Friday, April 1, 2016

Reading around the world: Romain Puertolas - The Girl who Swallowed a Cloud as Big as the Eiffel Tower

This is my first encounter with this very interesting new French author and I did not start with his most famous first book but with his second work. True is also that in the last years I neglected a bit French literature and reading in French in general - but at least this month I will come up with more than two reviews of French books. Puertolas is considered as a literary phenomenon: he writes very fast and not long ago used to be a police officer in charge with reports about irregular immigration. 
His first book, The Extraordinary Journey of the Fakir who got trapped in an IKEA Wardrobe, was written in between the work breaks and ended up with a good publishing contract that ended his bureaucratic career and opened the doors to the full time literary life. 
Bureaucracy can inspire great works of art if you are a sensitive soul. The settled routine can be the best frame to give you that freedom of mind for creating. 

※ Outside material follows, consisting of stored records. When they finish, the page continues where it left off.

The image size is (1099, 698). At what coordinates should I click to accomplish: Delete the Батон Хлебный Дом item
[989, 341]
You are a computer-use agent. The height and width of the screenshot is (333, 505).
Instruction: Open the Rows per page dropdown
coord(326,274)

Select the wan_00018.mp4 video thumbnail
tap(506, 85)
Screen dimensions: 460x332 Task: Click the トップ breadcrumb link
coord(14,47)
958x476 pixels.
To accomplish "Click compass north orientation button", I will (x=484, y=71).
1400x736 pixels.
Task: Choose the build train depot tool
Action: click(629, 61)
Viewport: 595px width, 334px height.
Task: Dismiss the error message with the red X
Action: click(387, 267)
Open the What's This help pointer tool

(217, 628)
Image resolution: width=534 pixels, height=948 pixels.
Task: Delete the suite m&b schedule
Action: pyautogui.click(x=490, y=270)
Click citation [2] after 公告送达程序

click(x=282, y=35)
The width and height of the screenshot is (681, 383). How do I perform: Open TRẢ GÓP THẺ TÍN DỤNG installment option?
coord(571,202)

The book about The little Girl who swallowed a Cloud as Big as the Eiffel Tower is a combination of Boris Vian and Magritte, with ironical traces of Obama and Hollande. Plus Chinese monks and a Province Dupois who is learning to fly in one hour in order to save her adopted daughter Zahera lying in a hospital bed from the day she was born. Stories within the stories, with faits divers adorned to the dream reality, the story does not have an end. Because imagination is a gift we forget easily we have. 
I recommended reading the book in French, especially for some funny words game that cannot be translated without missing the original point.